2019 is the year for Tame Impala fans. The group's 2015 album Currents made waves in the psychedelic rock scene, and the recent releases of both their single “Patience" and SZA's “Together,” which features Tame Impala, coupled with the hints of a new album, has fans on the edge of their seats, if not already standing in wait. Hot off their new song release, “Borderline,” Kevin Parker and Tame Impala headlined Coachella for these past couple of weeks. “Borderline” cements where Kevin Parker is moving Tame Impala, and the upcoming album will continue this theme.
On this synth and percussion–heavy track, Nu–disco sound is combined with that of 60’s psychedelic rock. Experimental elements and Parker’s new vocal style breathe life into the song. Ignoring the strength in the guitar of their first studio album, InnerSpeaker, Parker is making a statement. Tame Impala is back to synth–heavy, balanced percussion and vocal exploration.
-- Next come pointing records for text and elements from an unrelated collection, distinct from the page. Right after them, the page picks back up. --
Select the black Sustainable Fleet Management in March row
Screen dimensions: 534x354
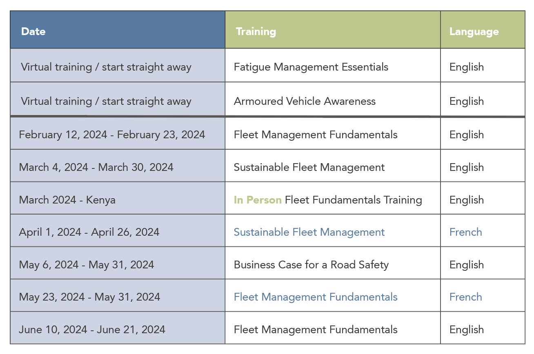pos(309,167)
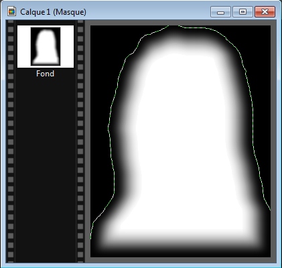The width and height of the screenshot is (282, 268).
Task: Click the black area outside selection at right edge
Action: pyautogui.click(x=263, y=112)
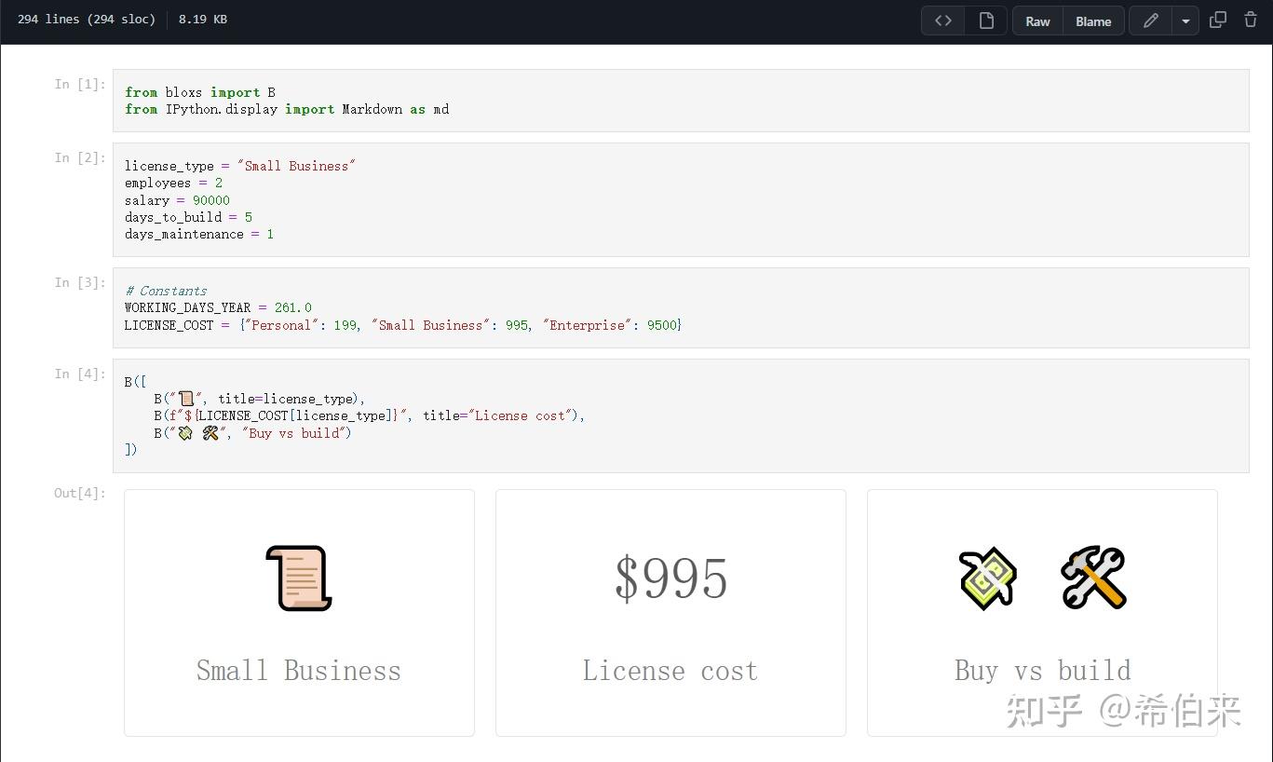Switch to rendered notebook display
This screenshot has width=1273, height=762.
point(986,20)
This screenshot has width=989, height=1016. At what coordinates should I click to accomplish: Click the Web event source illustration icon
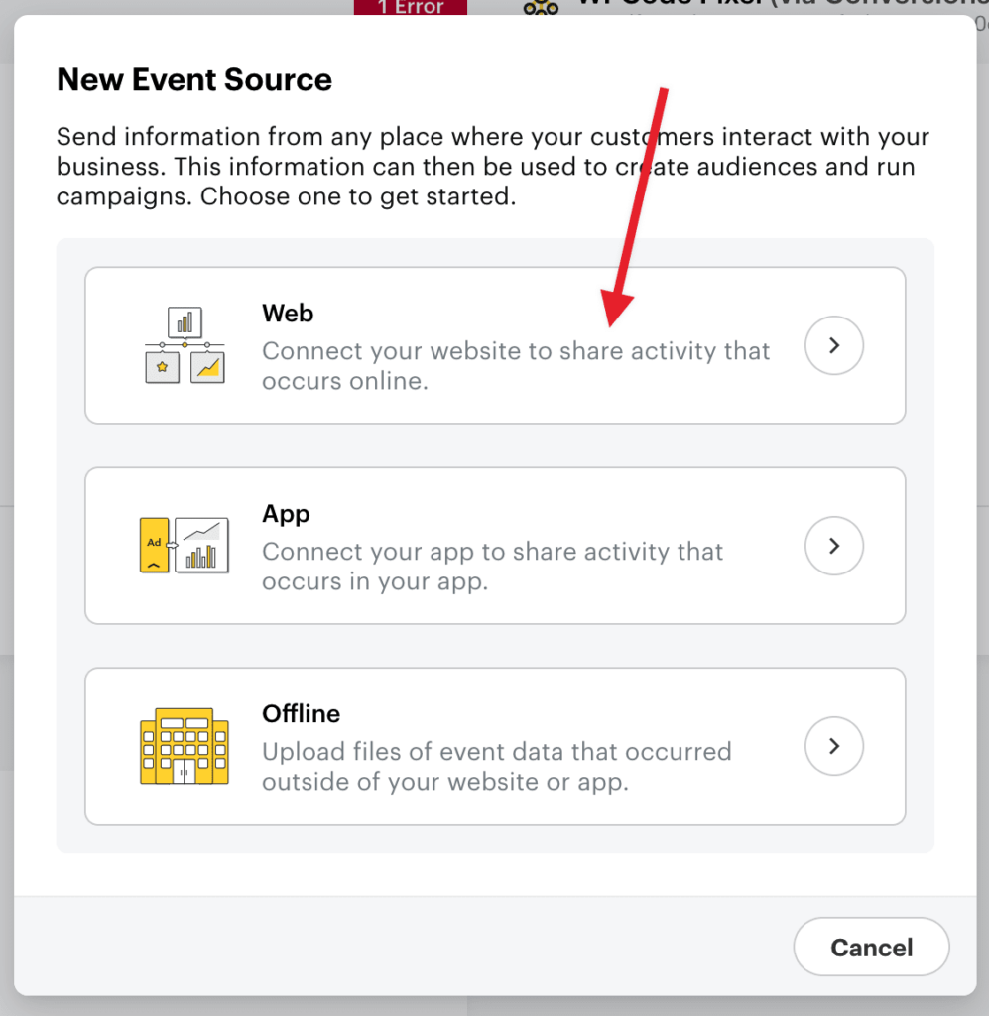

The instrumentals of “Borderline” deserve heavy praise for refreshing the group's sound while still sounding clean and brilliant. This track may push Tame Impala to a more pop–heavy sound, but it's done graciously and is reminiscent of Reflektor–era Arcade Fire. From the initial beat to the final notes from that magical electric piano, the instrumental keeps the listener hooked.
“Borderline” pushes the audience into Los Angeles, where they are greeted by the uncomfortable truth of the City of Angels. Drugs, sex, and rock–and–roll are at the forefront, and the self–critical and lonesome protagonist of this story doesn’t feel like a friend. “Borderline” explores the age–old ideas of nihilism and being unsure of oneself. It doesn’t feature a big narrative or some grand meaning, as “Borderline” is about the opposite—the lack of meaning, and the embrace of tragedy upon that realization. Everything else becomes ethereal, and the percussion continues to grip you fiercely as Parker’s hazy voice drifts straight through the beat into your mind.
Finally, this feeling is over, and we are greeted by the subtle guitar and instrumental tonality that Tame Impala has perfected in the studio. No point in “Borderline” is dull, and Parker proves that silence can be captivating, as the track fades to black. “Borderline” captures motionless life, supplying us with despair rather than giving hope. It’s more personal, aggressively distant, making listeners take a look into their own lives. Mundane actions are not acceptable, and spontaneity is how one breaks free.
After “Patience,” “Borderline” is exciting. Currents and Lonerism left everyone wanting more, and recent releases haven’t been the needed hit. An exciting new track, “Borderline” continues the exploration of early psychedelic with a modern stance and explores the gray area in life. If the uptick from “Patience” to “Borderline” is representative of the new album, Tame Impala fans are going to be happy.